When Parliament met again in 1621, Europe was embroiled in the Protestant-Catholic strife of the Thirty Years War and James's son-in-law (the Protestant Elector Palatine) had been expelled from his own lands. However, instead of rushing to defend members of his family in this war, James actually favoured a pro-Spanish policy during this period and tried to marry his son off to the Spanish infanta. When Parliament met in 1621, it criticised James's foreign policy and attacked his dubious methods of raising funds. When this Protestation was placed in the Journal of the House, James ripped the Protestation from the Journal with his own hands, arrested some dissident MPs, and dissolved the Commons- the shape of things to come.

When Parliament met again in 1624, the Protestant cause was under even more pressure and marriage to the infanta had been rejected in the most humiliating terms, so James and Charles joined the House in calling for war with Spain. Money was granted to support this strategy but James had to agree to prosecuting a less costly naval war only and had to surrender one of his ministers to calls for impeachment. When Charles took the reins of power in 1625, he faced a House which was increasingly assertive of its perceived 'rights' and was locked into a European war which was both financially costly and politically tricky. To demonstrate its strength, Parliament refused to grant Charles rights to the taxes known as Tunnage and Poundage which were normally granted to new monarchs on their accession.


As a Scottish Protestant who survived a Catholic assassination attempt (the 1605 Gunpowder Plot), James experienced only minor religious difficulties during his reign, but two things are worth noting here.

Firstly, Puritanism continued to grow in numbers and in zeal. The same Puritans who had been offended by Elizabeth's moderation were also offended by James' support for bishops, his relaxed sabbatarianism and his unwillingness to harass Catholics. So great was the zeal of these Puritans that some (the Pilgrim Fathers) actually left their own country and risked all in the colonies of the New World so that they might enjoy the 'godly commonwealth' which they desired. In time, some Puritans would seek to establish a 'godly commonwealth' at home.

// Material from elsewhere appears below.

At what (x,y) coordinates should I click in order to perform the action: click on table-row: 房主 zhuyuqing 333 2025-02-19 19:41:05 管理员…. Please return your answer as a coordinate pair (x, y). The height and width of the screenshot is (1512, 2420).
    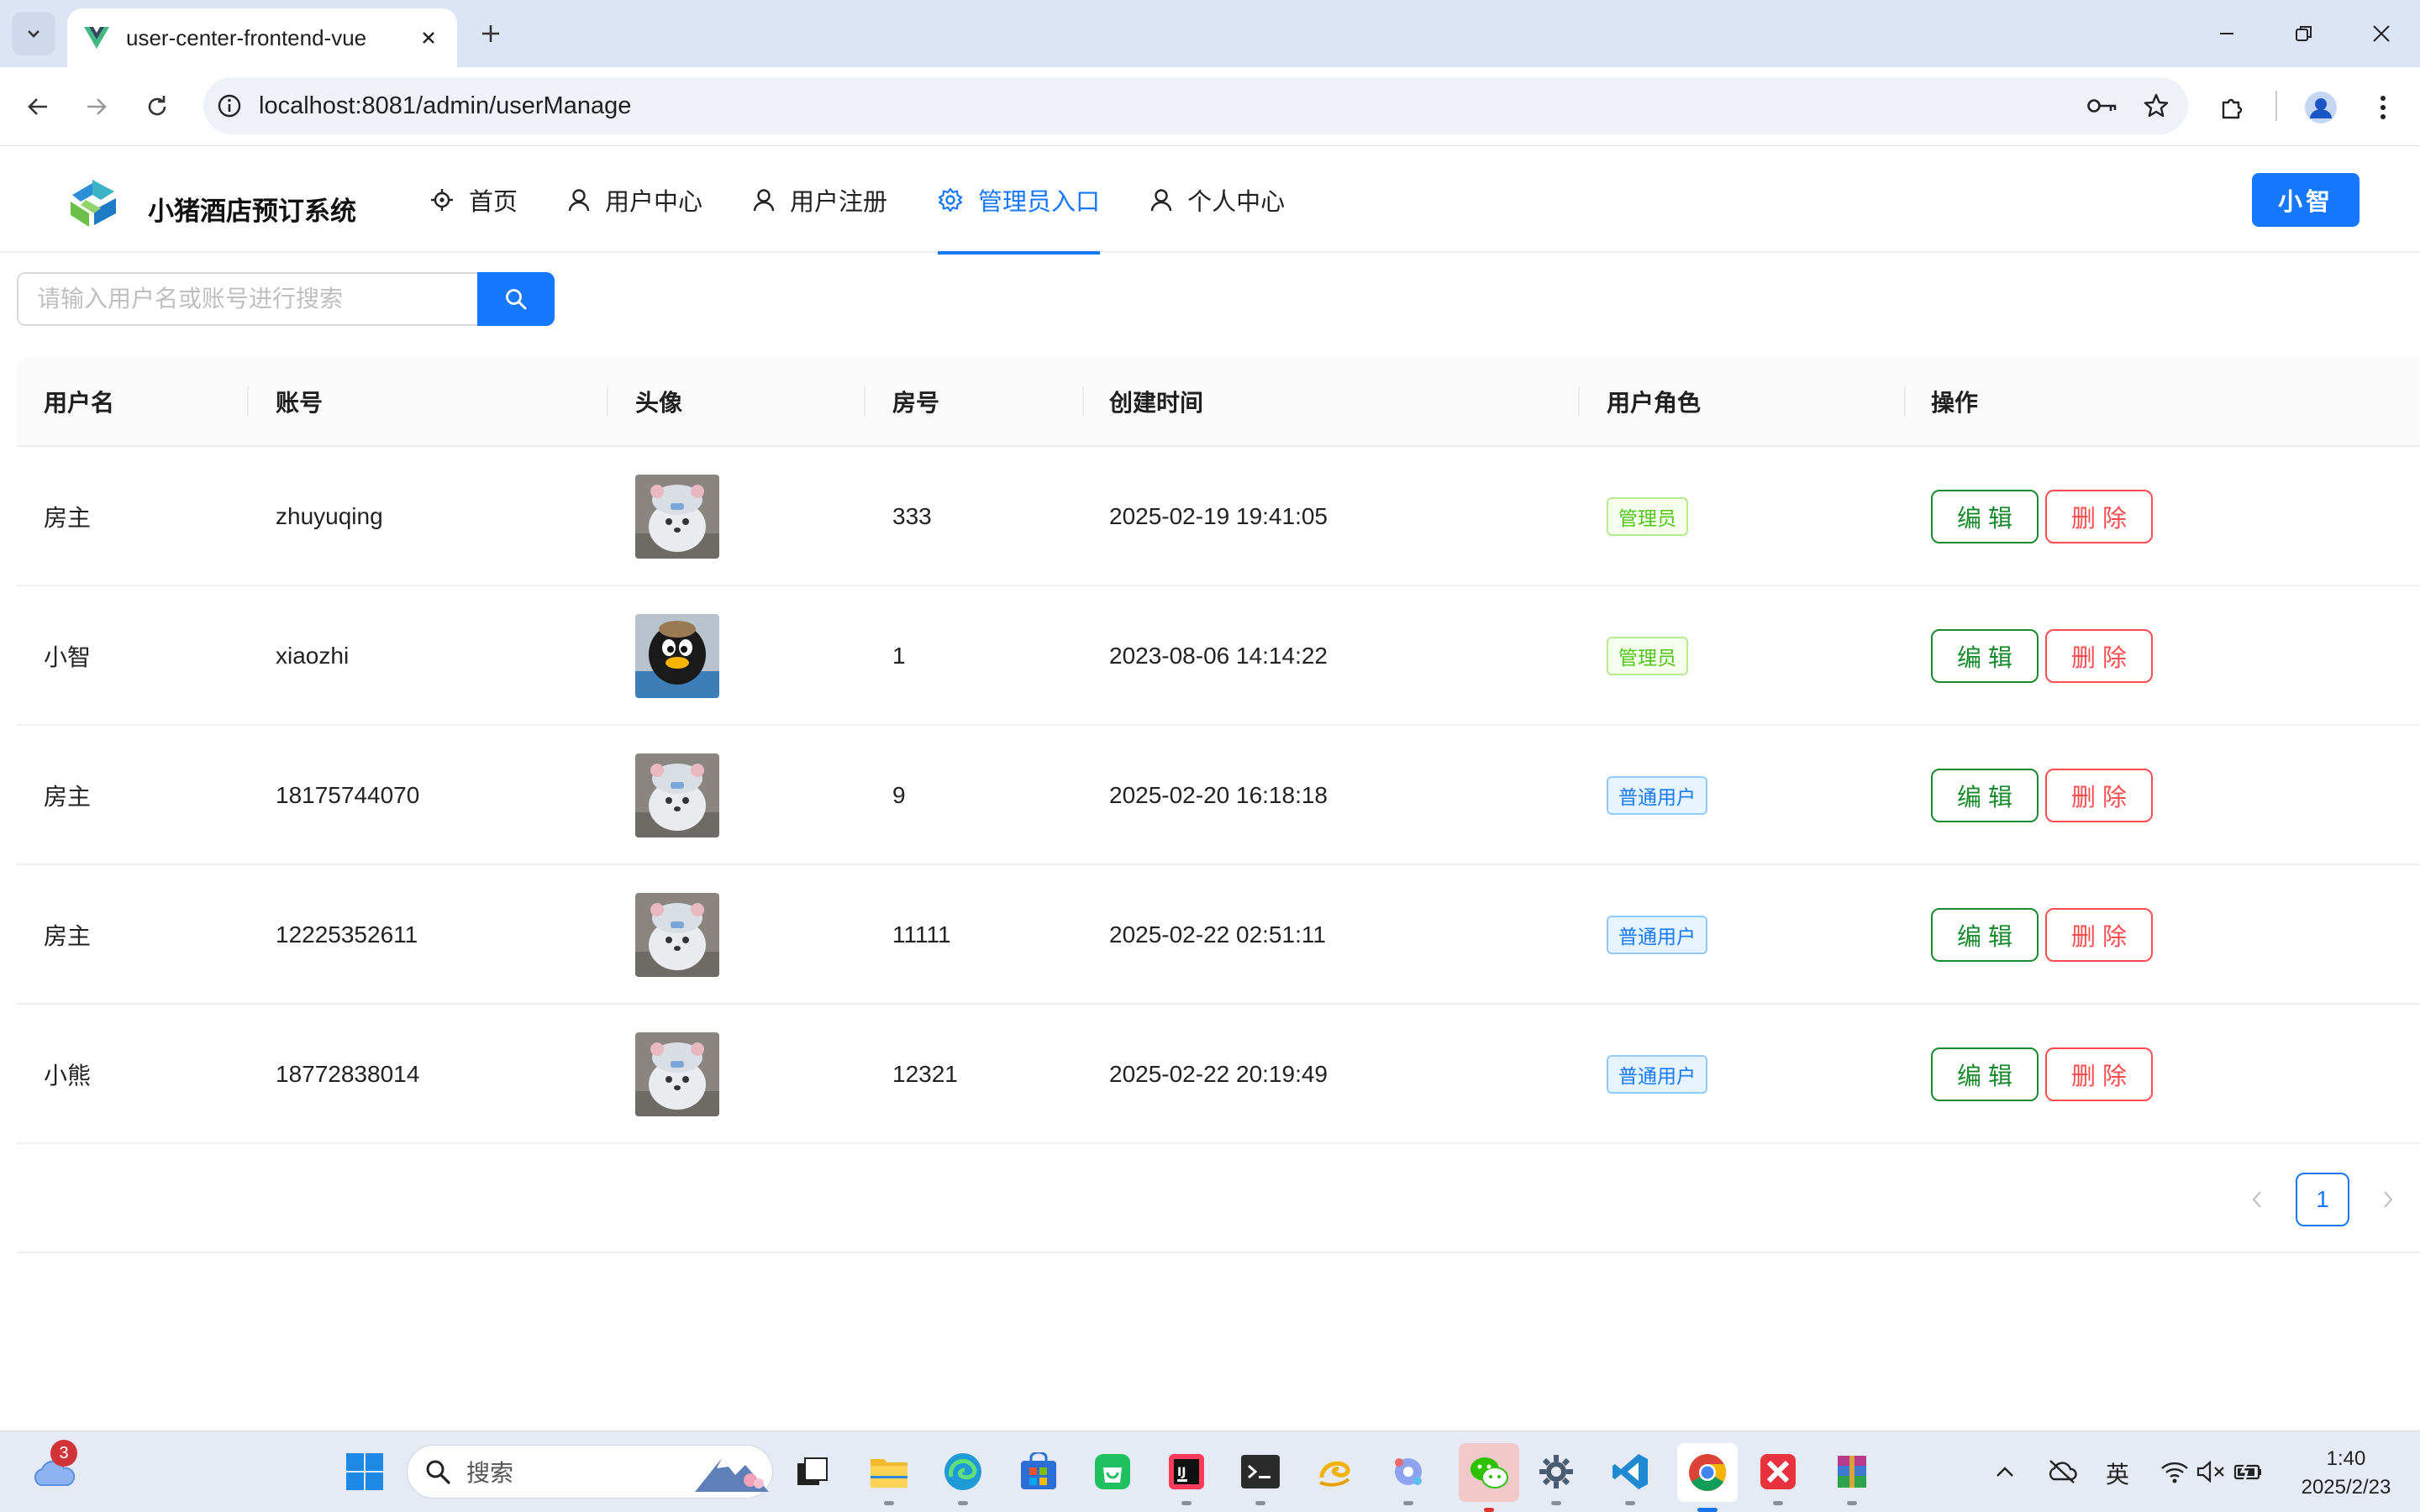
    Looking at the image, I should click on (1218, 516).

James also offended the Scots in 1618 by forcing the re-introduction of bishops and by supporting the re-introduction of some practices (such as kneeling while taking communion) that smacked of 'popery'. These moves created so much opposition that they were never, in practice, enforced and 1619 plans to introduce the English Prayer Book to Scotland were quietly shelved. James' son would prove to be less flexible.


James vigorously and systematically pursued the plantation policy in Ireland throughout his reign. Following the 1607 Flight of the Earls, huge tracts of land in Ulster (3.8m acres) became 'free' and James gleefully assigned them to Scottish and English merchants, institutions and colonists.

Of course, the increasing immiseration of the locals which this caused-and the rising antagonisms between the 40,000 Scottish Presbyterians in Ulster by 1618 and the indigenous Irish and old English settlers- created the grounds for later unrest. By the end of James's reign, Ireland was an ethnic and religious time-bomb on a very short fuse.

Mounting tensions in Ireland, increasingly assertive Parliaments, rising Puritan intransigence and a Scotland determined to defend Presbyterianism - these constituted James' political legacy to his son. Only a very flexible and talented monarch could hope to keep all these forces in check.

James VI / I

As the impoverished Scottish monarch, James looked forward to moving south as he hoped it would give him access to a bigger public purse. James certainly had a bigger household to maintain than Elizabeth I but his tastes in all things were more lavish. Crown indebtness rose steeply during his period of rule.